* Extract provided *
==================================================

Suppose we are analyzing data from the stock markets. Periodically, we ingest the data for NASDAQ and the NYSE from a source like Infochimps (http://infochimps.com/datasets) and we want to study this data with many tools. (See the data sets named infochimps_dataset_4777_download_16185 and infochimps_dataset_4778_download_16677, respectively, which are actually sourced from Yahoo! Finance.) The schema we’ll use next matches the schemas of both these data sources. Let’s assume the data files are in the distributed filesystem directory /data/stocks.

The following table declaration creates an external table that can read all the data files for this comma-delimited data in /data/stocks:

CREATE EXTERNAL TABLE IF NOT EXISTS stocks (
  exchange        STRING,
  symbol          STRING,
  ymd             STRING,
  price_open      FLOAT,
  price_high      FLOAT,
  price_low       FLOAT,
  price_close     FLOAT,
  volume          INT,
  price_adj_close FLOAT)
ROW FORMAT DELIMITED FIELDS TERMINATED BY ','
LOCATION '/data/stocks';

The EXTERNAL keyword tells Hive this table is external and the LOCATION … clause is required to tell Hive where it’s located.

Because it’s external, Hive does not assume it owns the data. Therefore, dropping the table does not delete the data, although the metadata for the table will be deleted.

There are a few other small differences between managed and external tables, where some HiveQL constructs are not permitted for external tables. We’ll discuss those when we come to them.

However, it’s important to note that the differences between managed and external tables are smaller than they appear at first. Even for managed tables, you know where they are located, so you can use other tools, hadoop dfs commands, etc., to modify and even delete the files in the directories for managed tables. Hive may technically own these directories and files, but it doesn’t have full control over them! Recall, in Schema on Read, we said that Hive really has no control over the integrity of the files used for storage and whether or not their contents are consistent with the table schema. Even managed tables don’t give us this control.

Still, a general principle of good software design is to express intent. If the data is shared between tools, then creating an external table makes this ownership explicit.

You can tell whether or not a table is managed or external using the output of DESCRIBE EXTENDED tablename. Near the end of the Detailed Table Information output, you will see the following for managed tables:

... tableType:MANAGED_TABLE)

==================================================

* Listing *
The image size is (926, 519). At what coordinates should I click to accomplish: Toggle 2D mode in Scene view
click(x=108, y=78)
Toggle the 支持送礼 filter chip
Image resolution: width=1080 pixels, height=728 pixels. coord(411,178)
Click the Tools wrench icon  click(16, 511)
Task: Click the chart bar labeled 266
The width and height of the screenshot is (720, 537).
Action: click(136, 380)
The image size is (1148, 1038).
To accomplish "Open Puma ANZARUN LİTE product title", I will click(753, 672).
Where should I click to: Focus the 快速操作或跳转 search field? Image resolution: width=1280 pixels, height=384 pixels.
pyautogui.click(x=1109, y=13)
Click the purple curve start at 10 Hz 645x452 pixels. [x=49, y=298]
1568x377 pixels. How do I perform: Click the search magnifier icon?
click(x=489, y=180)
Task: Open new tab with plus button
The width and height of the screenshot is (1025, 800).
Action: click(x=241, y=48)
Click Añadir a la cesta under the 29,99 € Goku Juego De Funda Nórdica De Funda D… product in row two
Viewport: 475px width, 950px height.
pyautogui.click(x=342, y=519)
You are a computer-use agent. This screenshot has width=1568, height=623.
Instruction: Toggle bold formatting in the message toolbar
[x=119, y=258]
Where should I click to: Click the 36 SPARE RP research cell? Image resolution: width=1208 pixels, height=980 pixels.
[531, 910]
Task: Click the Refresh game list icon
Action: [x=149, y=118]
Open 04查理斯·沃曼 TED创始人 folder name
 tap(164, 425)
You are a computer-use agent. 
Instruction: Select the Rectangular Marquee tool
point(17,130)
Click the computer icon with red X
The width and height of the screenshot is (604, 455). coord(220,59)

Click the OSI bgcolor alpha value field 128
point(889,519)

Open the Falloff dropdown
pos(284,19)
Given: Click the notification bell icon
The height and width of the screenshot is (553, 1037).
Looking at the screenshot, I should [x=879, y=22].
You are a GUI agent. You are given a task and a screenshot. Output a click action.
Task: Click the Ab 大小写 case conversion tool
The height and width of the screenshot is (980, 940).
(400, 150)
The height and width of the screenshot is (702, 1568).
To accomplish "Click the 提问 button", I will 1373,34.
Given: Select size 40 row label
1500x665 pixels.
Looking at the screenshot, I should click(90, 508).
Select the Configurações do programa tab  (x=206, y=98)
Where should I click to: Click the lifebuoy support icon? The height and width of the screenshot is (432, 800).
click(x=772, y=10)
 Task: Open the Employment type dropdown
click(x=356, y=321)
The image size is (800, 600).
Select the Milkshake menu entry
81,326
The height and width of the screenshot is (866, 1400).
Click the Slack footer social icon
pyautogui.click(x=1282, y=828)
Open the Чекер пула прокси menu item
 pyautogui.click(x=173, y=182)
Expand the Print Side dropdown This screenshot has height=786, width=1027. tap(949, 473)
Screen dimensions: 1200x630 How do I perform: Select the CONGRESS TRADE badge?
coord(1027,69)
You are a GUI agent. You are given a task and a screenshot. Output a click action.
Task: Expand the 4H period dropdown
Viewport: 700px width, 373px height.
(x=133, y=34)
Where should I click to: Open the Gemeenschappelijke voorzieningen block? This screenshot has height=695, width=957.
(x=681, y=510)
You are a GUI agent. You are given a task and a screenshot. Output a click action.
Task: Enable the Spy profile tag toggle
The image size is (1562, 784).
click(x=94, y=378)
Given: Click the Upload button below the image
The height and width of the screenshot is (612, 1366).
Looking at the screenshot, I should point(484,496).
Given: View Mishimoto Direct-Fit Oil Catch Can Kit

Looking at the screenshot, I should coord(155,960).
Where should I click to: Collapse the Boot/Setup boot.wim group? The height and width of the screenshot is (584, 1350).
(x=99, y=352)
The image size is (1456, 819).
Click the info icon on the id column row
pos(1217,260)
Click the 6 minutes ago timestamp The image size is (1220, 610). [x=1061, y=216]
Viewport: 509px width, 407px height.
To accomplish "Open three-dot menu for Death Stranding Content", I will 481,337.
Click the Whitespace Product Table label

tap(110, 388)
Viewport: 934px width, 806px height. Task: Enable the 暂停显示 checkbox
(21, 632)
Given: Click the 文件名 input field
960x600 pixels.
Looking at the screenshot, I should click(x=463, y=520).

==================================================

* Objective 1 *
According to the excerpt on Hive external tables, what happens to the data files when an external table is dropped?
* Objective 2 *
Reproduce the stretch of the listing from the line containing "The image size is (800, 600)." through the line containing "Expand the Print", including the requests. Multiply every coordinate in the answers by 2.35 and round each to a whole number, rounding halves up, and give only those lines.
The listing bears no relation to the text.

* Complete answer 1 *
The data is not deleted, although the table's metadata is deleted.

* Complete answer 2 *
The image size is (800, 600).
Select the Milkshake menu entry
190,766
The height and width of the screenshot is (866, 1400).
Click the Slack footer social icon
pyautogui.click(x=3013, y=1946)
Open the Чекер пула прокси menu item
 pyautogui.click(x=407, y=428)
Expand the Print Side dropdown This screenshot has height=786, width=1027. tap(2230, 1112)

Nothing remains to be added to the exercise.